● **TESTO PROPOSTO**
====================

Nel caso di separazione e divorzio, così come anche in caso di crisi delle coppie di fatto non sposate e, quindi, per i figli nati fuori dal matrimonio, la regola è quella dell’affido dei figli ad entrambi i genitori.
Infatti, mentre prima della riforma, normalmente i figli venivano affidati alla madre, in base all'attuale legge n. 54/2006 la regola è quella dell’affidamento condiviso dei figli minori.
L’affidamento riguarda i diritti/doveri dei genitori sui figli.
Pertanto:
1. la responsabilità genitoriale sarà esercitata da entrambi i genitori (non si parla più di potestà, ma di responsabilità);
2. le decisioni di maggiore importanza per i figli vengono adottate di comune accordo tra i genitori mentre quelle di minore importanza possono essere prese separatamente da ciascuno dei due;
3. il principio anche in tema di mantenimento è quello diretto del figlio da parte di ciascun genitore. Qualora ciò, però, non sia opportuno o possibile, il giudice dispone che uno dei due coniugi versi, in favore del figlio, un assegno di mantenimento mensile.
E’ previsto che, prima di disporre l’affidamento, il giudice ascolti il minore di età superiore a 12 anni. L’ascolto dei minori - che abbiano compiuto i dodici anni, o anche di età inferiore se capaci di discernimento - nei giudizi in cui si devono adottare provvedimenti che li riguardano è oggi regolato, nell'ordinamento civile italiano, dagli artt. 315 bis, comma III, 336 bis e 337 octies, cod. civ., introdotti dalla legge 219 /2012 e dal d.lgs. 154/2013.
Il Giudice oltre a provvedere sull'affidamento, decide in ordine al collocamento del minore, cioè dove il minore deve andare a vivere e stabilire la propria residenza.
L’affidamento condiviso, infatti, non significa che il figlio debba dividersi tra la casa del padre e quella della madre. A contrario, in alcune sentenze si è previsto che i minori rimangano nella stessa casa e siano i genitori ad alternarsi.
Di norma, invece, il minore viene affidato ad entrambi i genitori e collocato presso la madre (o uno dei due) e il padre (ovvero l’altro genitore) avrà le facoltà più ampie possibili di vederlo e frequentarlo.
I tempi di permanenza presso il genitore non collocatario e il diritto di visita di questi, vengono disciplinati dal Giudice e possono essere limitati od anche disconosciuti (nel senso di poter essere sospeso) dal Giudice ove ricorrono gravi e comprovate ragioni di incompatibilità del suo esercizio con la salute psico-fisica del minore (Cass. Civ. Sez. I 9.7.1989 n.3249; Cass. Civ. Sez.I 22.9.1999 n.6312).
La norma di riferimento è l’art. 337 ter cod. civ.: Il figlio minore ha il diritto di mantenere un rapporto equilibrato e continuativo con ciascuno dei genitori, di ricevere cura, educazione, istruzione e assistenza morale da entrambi e di conservare rapporti significativi con gli ascendenti e con i parenti di ciascun ramo genitoriale.

====================

● **RECORD DEL DATASET**
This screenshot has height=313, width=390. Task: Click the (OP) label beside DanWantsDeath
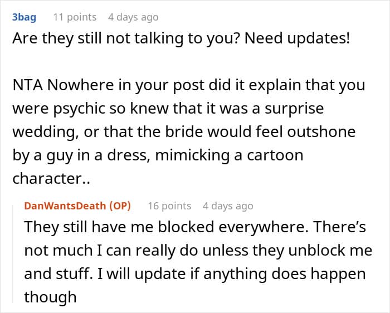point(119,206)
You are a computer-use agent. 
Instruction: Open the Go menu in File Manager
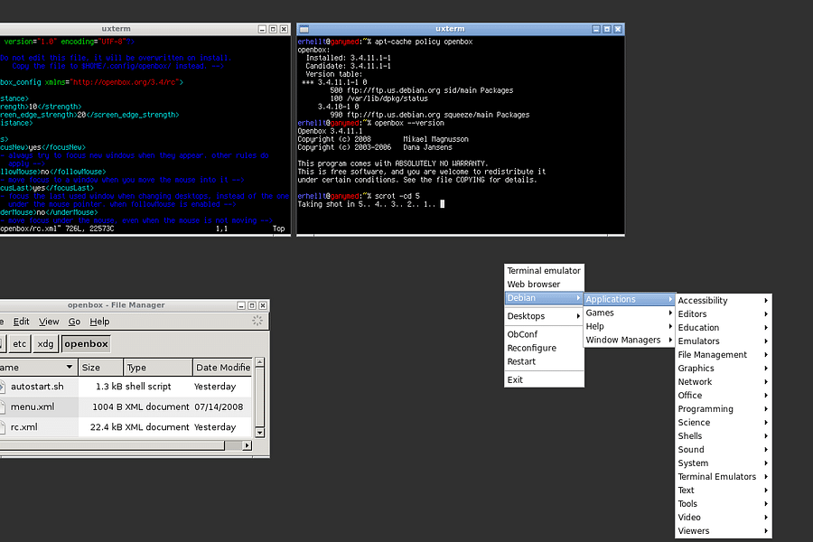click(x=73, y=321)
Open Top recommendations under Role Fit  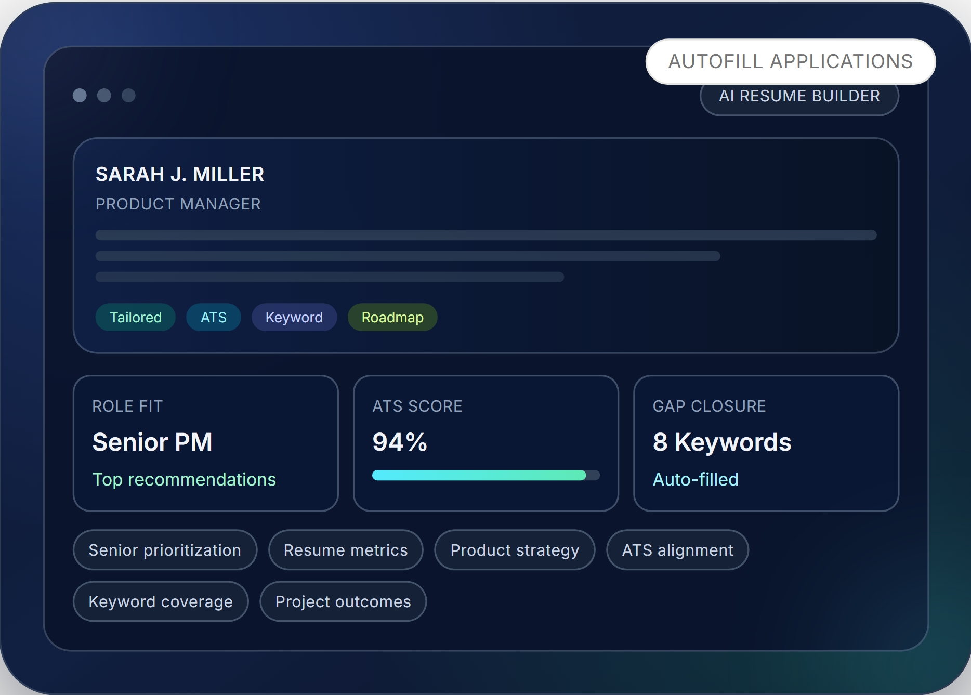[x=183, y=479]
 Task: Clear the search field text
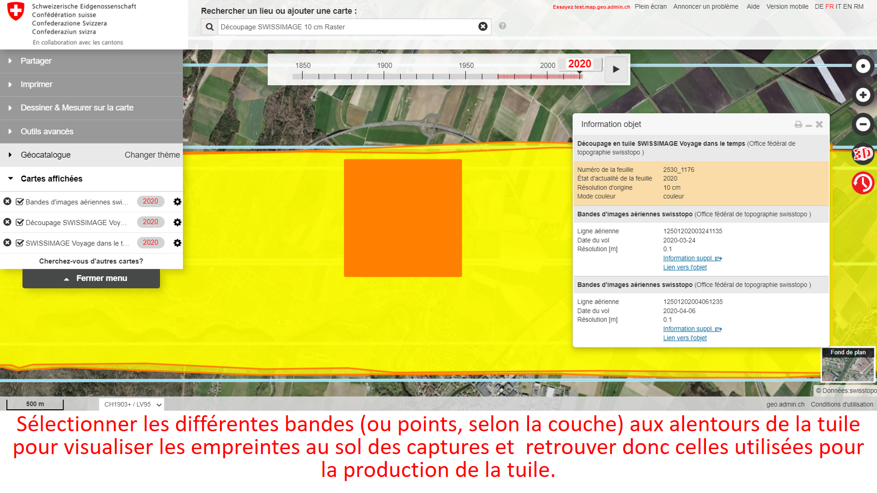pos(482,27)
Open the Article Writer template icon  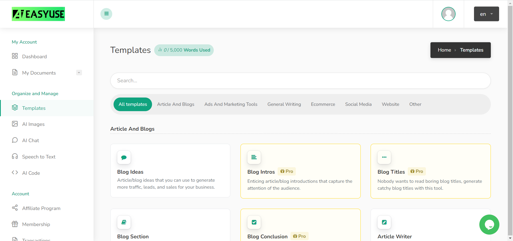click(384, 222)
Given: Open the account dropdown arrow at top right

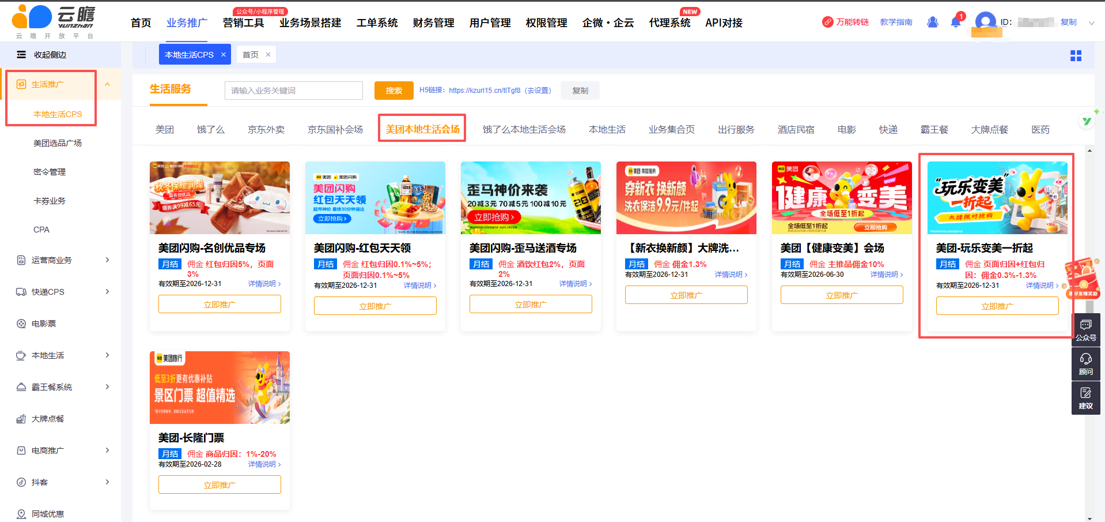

====================

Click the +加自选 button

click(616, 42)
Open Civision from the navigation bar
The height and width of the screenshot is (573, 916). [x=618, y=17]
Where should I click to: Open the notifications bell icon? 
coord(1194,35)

====================

● **LE CONSEGNE**
- A) Modifica il tratto dei record che va dalla riga che contiene "Open Civision from the navigation bar" fino a quella che contiene "coord(1194,35)": riportalo sostituendo "notifications" con "alerts" e lasciando invariato tutto il resto.
- B) Riprendi il testo sull'affidamento dei figli e proseguilo da dove si ferma.
Il testo e i record non hanno alcun legame tra loro.

● **RISPOSTE FORNITE**
- A)
Open Civision from the navigation bar
The height and width of the screenshot is (573, 916). [x=618, y=17]
Where should I click to: Open the alerts bell icon? 
coord(1194,35)

- B)
Per realizzare la finalità indicata dal primo comma, nei procedimenti di cui all'articolo 337 bis c.c., il giudice adotta i provvedimenti relativi alla prole con esclusivo riferimento all'interesse morale e materiale di essa. Valuta prioritariamente la possibilità che i figli minori restino affidati a entrambi i genitori oppure stabilisce a quale di essi i figli sono affidati, determina i tempi e le modalità della loro presenza presso ciascun genitore, fissando altresì la misura e il modo con cui ciascuno di essi deve contribuire al mantenimento, alla cura, all'istruzione e all'educazione dei figli. Prende atto, se non contrari all'interesse dei figli, degli accordi intervenuti tra i genitori. Adotta ogni altro provvedimento relativo alla prole, ivi compreso, in caso di temporanea impossibilità di affidare il minore ad uno dei genitori, l'affidamento familiare. All'attuazione dei provvedimenti relativi all'affidamento della prole provvede il giudice del merito e, nel caso di affidamento familiare, anche d'ufficio. A tal fine copia del provvedimento di affidamento è trasmessa, a cura del pubblico ministero, al giudice tutelare. La responsabilità genitoriale è esercitata da entrambi i genitori. Le decisioni di maggiore interesse per i figli relative all'istruzione, all'educazione, alla salute e alla scelta della residenza abituale del minore sono assunte di comune accordo tenendo conto delle capacità, dell'inclinazione naturale e delle aspirazioni dei figli. In caso di disaccordo la decisione è rimessa al giudice. Limitatamente alle decisioni su questioni di ordinaria amministrazione, il giudice può stabilire che i genitori esercitino la responsabilità genitoriale separatamente. Qualora il genitore non si attenga alle condizioni dettate, il giudice valuterà detto comportamento anche al fine della modifica delle modalità di affidamento.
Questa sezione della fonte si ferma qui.